Problem description » Every entry that follows should be output again, word for word.

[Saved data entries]
* * * * *

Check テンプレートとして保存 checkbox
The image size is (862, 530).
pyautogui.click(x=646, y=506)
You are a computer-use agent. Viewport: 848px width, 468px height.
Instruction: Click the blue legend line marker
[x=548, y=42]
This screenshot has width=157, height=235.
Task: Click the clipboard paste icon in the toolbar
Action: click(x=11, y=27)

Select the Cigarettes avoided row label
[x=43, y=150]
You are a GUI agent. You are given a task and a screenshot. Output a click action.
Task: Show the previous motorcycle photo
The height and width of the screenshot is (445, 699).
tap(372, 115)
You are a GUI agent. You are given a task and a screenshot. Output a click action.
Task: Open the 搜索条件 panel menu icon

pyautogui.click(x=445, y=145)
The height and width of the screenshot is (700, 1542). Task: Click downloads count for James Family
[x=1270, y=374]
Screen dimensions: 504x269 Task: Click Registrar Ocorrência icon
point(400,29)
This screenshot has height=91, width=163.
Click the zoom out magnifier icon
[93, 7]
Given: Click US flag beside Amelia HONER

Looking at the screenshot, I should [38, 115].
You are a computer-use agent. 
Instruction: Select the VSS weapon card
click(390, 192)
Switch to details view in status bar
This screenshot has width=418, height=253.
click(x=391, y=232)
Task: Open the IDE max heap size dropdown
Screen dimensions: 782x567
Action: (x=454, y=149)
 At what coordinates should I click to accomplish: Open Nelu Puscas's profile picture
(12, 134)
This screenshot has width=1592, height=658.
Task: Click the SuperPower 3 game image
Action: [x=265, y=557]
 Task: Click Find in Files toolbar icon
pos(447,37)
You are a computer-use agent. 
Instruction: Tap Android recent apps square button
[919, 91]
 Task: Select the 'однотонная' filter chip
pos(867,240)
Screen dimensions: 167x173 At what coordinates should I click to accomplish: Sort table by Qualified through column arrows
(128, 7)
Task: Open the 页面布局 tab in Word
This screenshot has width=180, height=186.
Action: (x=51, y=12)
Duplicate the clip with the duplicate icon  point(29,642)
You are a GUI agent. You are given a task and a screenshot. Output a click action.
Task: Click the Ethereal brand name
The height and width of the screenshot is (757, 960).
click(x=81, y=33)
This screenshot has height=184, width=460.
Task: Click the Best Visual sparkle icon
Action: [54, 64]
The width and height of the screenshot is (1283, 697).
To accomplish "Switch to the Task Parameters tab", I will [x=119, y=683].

* * * * *

Output for this exercise »
Check テンプレートとして保存 checkbox
The image size is (862, 530).
pyautogui.click(x=646, y=506)
You are a computer-use agent. Viewport: 848px width, 468px height.
Instruction: Click the blue legend line marker
[x=548, y=42]
This screenshot has width=157, height=235.
Task: Click the clipboard paste icon in the toolbar
Action: click(x=11, y=27)

Select the Cigarettes avoided row label
[x=43, y=150]
You are a GUI agent. You are given a task and a screenshot. Output a click action.
Task: Show the previous motorcycle photo
The height and width of the screenshot is (445, 699).
tap(372, 115)
You are a GUI agent. You are given a task and a screenshot. Output a click action.
Task: Open the 搜索条件 panel menu icon

pyautogui.click(x=445, y=145)
The height and width of the screenshot is (700, 1542). Task: Click downloads count for James Family
[x=1270, y=374]
Screen dimensions: 504x269 Task: Click Registrar Ocorrência icon
point(400,29)
This screenshot has height=91, width=163.
Click the zoom out magnifier icon
[93, 7]
Given: Click US flag beside Amelia HONER

Looking at the screenshot, I should [38, 115].
You are a computer-use agent. 
Instruction: Select the VSS weapon card
click(390, 192)
Switch to details view in status bar
This screenshot has width=418, height=253.
click(x=391, y=232)
Task: Open the IDE max heap size dropdown
Screen dimensions: 782x567
Action: (x=454, y=149)
 At what coordinates should I click to accomplish: Open Nelu Puscas's profile picture
(12, 134)
This screenshot has width=1592, height=658.
Task: Click the SuperPower 3 game image
Action: [x=265, y=557]
 Task: Click Find in Files toolbar icon
pos(447,37)
You are a computer-use agent. 
Instruction: Tap Android recent apps square button
[919, 91]
 Task: Select the 'однотонная' filter chip
pos(867,240)
Screen dimensions: 167x173 At what coordinates should I click to accomplish: Sort table by Qualified through column arrows
(128, 7)
Task: Open the 页面布局 tab in Word
This screenshot has width=180, height=186.
Action: (x=51, y=12)
Duplicate the clip with the duplicate icon  point(29,642)
You are a GUI agent. You are given a task and a screenshot. Output a click action.
Task: Click the Ethereal brand name
The height and width of the screenshot is (757, 960).
click(x=81, y=33)
This screenshot has height=184, width=460.
Task: Click the Best Visual sparkle icon
Action: [54, 64]
The width and height of the screenshot is (1283, 697).
To accomplish "Switch to the Task Parameters tab", I will [x=119, y=683].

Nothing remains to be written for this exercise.